The task:
Only some lines are wanted. Transcribe, exactly, the lines below from the line with "10 (677, 2370)" up to and including the line with "Jaki kod znajduje się na obrazku? (997, 1189)".

#### Material shown

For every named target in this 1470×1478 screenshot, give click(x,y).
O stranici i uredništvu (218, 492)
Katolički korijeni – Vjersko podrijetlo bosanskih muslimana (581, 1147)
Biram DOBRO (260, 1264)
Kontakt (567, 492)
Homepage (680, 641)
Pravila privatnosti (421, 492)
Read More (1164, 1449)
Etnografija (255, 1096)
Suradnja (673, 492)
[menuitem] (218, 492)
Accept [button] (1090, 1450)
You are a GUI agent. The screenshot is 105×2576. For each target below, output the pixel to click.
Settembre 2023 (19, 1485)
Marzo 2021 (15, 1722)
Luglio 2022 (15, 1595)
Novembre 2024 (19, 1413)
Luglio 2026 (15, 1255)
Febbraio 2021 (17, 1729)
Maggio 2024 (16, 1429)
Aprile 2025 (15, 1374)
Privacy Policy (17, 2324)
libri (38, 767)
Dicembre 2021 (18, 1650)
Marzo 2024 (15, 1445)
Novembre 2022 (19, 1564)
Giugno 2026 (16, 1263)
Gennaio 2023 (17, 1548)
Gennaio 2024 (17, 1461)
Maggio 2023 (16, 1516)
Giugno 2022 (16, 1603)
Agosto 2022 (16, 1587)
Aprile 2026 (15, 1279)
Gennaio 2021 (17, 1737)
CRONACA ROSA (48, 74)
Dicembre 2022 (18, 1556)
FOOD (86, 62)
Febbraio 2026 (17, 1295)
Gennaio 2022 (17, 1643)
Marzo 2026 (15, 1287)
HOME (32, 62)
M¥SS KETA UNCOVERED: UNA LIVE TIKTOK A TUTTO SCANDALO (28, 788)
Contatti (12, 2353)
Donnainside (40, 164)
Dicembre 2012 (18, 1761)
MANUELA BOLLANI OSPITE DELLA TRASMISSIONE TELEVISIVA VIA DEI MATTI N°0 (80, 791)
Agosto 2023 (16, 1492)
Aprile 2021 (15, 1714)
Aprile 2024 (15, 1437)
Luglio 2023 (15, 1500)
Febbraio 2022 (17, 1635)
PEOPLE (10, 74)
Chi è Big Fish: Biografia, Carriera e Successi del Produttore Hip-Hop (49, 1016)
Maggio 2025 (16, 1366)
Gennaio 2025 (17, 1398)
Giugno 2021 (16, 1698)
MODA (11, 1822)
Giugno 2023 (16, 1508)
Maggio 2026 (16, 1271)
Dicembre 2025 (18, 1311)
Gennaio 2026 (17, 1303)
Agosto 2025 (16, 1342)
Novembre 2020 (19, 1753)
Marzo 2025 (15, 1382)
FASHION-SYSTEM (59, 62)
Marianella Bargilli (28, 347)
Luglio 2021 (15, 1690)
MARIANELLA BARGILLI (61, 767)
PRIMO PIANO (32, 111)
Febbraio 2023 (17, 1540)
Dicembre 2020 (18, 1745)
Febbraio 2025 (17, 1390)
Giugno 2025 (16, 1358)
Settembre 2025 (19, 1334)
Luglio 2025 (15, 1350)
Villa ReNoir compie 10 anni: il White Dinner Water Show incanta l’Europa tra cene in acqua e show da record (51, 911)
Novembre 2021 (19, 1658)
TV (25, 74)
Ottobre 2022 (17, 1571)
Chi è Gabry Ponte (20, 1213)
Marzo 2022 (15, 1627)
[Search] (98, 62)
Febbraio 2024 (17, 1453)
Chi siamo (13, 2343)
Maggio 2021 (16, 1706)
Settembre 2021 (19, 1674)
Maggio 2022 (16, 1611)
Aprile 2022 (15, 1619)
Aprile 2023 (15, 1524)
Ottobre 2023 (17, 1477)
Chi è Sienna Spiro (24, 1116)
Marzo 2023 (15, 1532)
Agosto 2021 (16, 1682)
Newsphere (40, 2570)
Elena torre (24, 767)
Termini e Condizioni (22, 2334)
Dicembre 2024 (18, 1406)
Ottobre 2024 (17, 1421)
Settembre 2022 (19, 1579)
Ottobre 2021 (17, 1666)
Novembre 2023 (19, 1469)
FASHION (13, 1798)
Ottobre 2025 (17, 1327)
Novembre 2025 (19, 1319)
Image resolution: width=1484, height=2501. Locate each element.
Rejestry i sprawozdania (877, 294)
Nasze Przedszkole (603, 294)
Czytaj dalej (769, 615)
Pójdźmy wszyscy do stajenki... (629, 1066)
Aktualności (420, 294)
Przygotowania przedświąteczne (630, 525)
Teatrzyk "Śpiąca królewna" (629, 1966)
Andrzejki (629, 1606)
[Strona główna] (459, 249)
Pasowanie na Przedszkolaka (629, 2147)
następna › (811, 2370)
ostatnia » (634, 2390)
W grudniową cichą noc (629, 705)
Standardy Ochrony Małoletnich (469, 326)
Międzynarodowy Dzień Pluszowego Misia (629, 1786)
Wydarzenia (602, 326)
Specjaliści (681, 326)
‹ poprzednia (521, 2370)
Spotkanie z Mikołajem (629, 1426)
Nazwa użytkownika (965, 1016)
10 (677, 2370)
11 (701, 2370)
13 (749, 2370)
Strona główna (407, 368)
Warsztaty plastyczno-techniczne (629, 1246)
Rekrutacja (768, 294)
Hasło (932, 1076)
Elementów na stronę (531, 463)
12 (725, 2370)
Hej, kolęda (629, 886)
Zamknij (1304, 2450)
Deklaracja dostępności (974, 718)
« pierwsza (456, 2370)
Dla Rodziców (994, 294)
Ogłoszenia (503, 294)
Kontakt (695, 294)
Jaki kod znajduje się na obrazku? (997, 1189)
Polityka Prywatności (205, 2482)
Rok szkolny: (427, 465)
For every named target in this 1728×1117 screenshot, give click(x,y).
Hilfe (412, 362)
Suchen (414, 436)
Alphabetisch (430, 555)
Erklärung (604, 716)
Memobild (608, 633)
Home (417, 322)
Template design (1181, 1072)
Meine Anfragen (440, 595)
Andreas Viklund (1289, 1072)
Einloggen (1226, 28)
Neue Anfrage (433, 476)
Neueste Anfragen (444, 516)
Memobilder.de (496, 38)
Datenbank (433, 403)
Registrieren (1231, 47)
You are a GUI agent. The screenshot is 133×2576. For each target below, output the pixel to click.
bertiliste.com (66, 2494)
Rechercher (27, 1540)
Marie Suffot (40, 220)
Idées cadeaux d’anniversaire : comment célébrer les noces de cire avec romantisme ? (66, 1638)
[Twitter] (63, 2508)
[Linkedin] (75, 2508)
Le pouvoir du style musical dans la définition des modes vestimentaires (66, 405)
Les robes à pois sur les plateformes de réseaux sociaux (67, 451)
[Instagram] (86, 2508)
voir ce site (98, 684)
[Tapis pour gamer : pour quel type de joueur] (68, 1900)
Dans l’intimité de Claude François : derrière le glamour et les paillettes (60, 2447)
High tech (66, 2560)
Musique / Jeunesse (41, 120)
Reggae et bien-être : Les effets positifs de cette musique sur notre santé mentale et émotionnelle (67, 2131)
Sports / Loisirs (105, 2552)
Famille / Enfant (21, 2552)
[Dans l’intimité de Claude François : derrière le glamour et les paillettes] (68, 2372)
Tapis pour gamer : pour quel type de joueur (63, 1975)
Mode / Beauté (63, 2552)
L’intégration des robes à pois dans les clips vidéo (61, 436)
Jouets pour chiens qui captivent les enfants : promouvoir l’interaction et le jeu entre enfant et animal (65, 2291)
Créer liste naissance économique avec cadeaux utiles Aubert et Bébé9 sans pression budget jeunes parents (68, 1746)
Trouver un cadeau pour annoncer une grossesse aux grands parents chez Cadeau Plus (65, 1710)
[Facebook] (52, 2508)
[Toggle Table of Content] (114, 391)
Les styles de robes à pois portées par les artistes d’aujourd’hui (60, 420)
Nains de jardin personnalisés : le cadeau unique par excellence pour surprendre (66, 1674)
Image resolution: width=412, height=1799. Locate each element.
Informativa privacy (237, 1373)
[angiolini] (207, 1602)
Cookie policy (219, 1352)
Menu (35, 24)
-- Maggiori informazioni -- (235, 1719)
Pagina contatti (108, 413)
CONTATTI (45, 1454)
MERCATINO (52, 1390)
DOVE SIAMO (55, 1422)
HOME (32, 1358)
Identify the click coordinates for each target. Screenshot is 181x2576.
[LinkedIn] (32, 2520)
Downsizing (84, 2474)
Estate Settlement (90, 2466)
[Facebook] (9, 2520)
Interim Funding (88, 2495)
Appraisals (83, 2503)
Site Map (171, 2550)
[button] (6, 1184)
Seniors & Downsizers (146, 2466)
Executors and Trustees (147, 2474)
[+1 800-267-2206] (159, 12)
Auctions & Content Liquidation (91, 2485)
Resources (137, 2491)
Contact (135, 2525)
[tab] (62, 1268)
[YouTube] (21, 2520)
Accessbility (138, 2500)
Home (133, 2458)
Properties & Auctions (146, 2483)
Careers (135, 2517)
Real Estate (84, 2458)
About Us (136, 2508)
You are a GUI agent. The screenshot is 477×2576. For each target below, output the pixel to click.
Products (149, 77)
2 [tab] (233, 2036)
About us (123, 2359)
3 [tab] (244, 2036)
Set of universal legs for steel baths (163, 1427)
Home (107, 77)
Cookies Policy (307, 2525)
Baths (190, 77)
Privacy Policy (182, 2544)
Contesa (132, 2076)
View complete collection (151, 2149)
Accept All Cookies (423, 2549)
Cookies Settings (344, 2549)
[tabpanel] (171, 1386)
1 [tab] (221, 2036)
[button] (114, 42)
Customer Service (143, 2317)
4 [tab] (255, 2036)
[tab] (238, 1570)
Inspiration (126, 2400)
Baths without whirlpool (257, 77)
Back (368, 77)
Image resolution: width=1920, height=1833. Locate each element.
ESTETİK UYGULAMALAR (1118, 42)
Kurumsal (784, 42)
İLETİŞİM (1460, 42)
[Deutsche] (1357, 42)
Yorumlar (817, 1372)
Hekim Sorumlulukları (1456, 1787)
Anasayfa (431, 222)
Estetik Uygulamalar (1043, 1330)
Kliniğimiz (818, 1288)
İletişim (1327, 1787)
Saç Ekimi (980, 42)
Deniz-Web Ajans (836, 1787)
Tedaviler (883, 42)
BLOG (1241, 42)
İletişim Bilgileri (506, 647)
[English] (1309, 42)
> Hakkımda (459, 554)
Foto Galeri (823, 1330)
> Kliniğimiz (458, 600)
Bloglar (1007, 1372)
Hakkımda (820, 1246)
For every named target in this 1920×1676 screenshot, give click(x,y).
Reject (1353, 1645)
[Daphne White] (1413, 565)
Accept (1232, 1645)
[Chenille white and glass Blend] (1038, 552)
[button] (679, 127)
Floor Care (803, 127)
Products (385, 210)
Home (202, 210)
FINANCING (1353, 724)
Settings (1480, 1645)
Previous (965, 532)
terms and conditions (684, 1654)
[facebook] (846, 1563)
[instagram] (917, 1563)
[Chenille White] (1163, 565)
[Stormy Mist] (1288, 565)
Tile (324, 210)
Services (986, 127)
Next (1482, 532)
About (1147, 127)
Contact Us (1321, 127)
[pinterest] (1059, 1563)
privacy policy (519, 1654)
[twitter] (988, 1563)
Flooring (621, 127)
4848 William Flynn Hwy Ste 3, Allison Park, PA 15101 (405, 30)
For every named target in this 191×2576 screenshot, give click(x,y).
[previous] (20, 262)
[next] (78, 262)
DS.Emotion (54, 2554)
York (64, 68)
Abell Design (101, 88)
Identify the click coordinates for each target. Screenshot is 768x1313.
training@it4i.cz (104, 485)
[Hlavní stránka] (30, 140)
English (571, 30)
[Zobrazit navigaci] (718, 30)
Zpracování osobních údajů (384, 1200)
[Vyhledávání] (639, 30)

########

Reply:
10 (677, 2370)
11 (701, 2370)
13 (749, 2370)
Strona główna (407, 368)
Warsztaty plastyczno-techniczne (629, 1246)
Rekrutacja (768, 294)
Hasło (932, 1076)
Elementów na stronę (531, 463)
12 (725, 2370)
Hej, kolęda (629, 886)
Zamknij (1304, 2450)
Deklaracja dostępności (974, 718)
« pierwsza (456, 2370)
Dla Rodziców (994, 294)
Ogłoszenia (503, 294)
Kontakt (695, 294)
Jaki kod znajduje się na obrazku? (997, 1189)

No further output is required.